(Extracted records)
§

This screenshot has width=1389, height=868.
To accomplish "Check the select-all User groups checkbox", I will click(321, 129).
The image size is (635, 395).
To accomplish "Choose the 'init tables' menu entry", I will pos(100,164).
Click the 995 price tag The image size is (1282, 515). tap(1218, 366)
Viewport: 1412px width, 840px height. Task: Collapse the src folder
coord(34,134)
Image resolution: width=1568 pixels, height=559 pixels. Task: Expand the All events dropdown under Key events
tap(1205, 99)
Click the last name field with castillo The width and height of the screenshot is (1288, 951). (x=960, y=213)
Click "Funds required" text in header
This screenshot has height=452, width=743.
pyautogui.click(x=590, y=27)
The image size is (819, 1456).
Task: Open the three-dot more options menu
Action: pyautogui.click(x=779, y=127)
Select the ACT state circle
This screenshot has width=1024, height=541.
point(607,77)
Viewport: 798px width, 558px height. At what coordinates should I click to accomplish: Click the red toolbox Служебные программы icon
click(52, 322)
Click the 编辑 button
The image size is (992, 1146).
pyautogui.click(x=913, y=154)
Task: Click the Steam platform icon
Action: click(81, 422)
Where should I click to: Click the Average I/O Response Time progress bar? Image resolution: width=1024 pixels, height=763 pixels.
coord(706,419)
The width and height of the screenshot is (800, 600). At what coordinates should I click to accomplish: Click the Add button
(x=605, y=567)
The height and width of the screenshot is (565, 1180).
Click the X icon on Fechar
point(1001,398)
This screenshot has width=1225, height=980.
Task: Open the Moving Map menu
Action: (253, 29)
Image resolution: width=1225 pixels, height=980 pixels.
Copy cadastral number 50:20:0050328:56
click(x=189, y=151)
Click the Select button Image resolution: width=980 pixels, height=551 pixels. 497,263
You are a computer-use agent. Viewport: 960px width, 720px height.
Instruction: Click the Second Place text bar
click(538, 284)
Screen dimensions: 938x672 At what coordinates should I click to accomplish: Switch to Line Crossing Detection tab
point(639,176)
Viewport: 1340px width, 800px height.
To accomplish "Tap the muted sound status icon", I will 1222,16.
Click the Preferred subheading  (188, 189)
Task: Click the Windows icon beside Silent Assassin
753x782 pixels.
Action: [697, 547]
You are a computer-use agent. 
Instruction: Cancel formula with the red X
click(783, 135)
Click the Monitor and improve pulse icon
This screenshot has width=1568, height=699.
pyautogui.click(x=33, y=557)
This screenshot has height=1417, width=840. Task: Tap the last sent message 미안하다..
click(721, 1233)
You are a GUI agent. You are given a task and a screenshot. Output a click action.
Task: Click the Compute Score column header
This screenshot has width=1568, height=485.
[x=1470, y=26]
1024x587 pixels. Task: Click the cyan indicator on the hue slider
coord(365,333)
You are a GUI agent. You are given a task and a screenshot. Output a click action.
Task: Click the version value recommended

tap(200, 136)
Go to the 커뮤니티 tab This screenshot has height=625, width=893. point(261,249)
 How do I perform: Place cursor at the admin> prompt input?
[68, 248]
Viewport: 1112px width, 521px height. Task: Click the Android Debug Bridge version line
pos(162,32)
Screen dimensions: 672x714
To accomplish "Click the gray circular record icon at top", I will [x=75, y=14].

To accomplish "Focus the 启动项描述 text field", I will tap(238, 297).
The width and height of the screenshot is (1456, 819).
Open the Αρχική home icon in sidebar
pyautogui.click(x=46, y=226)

§

● THE TASK:
Which lines of the records above contain the word "will"? Show each of them.

● OUTPUT OF THE EXERCISE:
To accomplish "Check the select-all User groups checkbox", I will click(321, 129).
To accomplish "Choose the 'init tables' menu entry", I will pos(100,164).
To accomplish "Tap the muted sound status icon", I will 1222,16.
To accomplish "Click the gray circular record icon at top", I will [x=75, y=14].
To accomplish "Focus the 启动项描述 text field", I will tap(238, 297).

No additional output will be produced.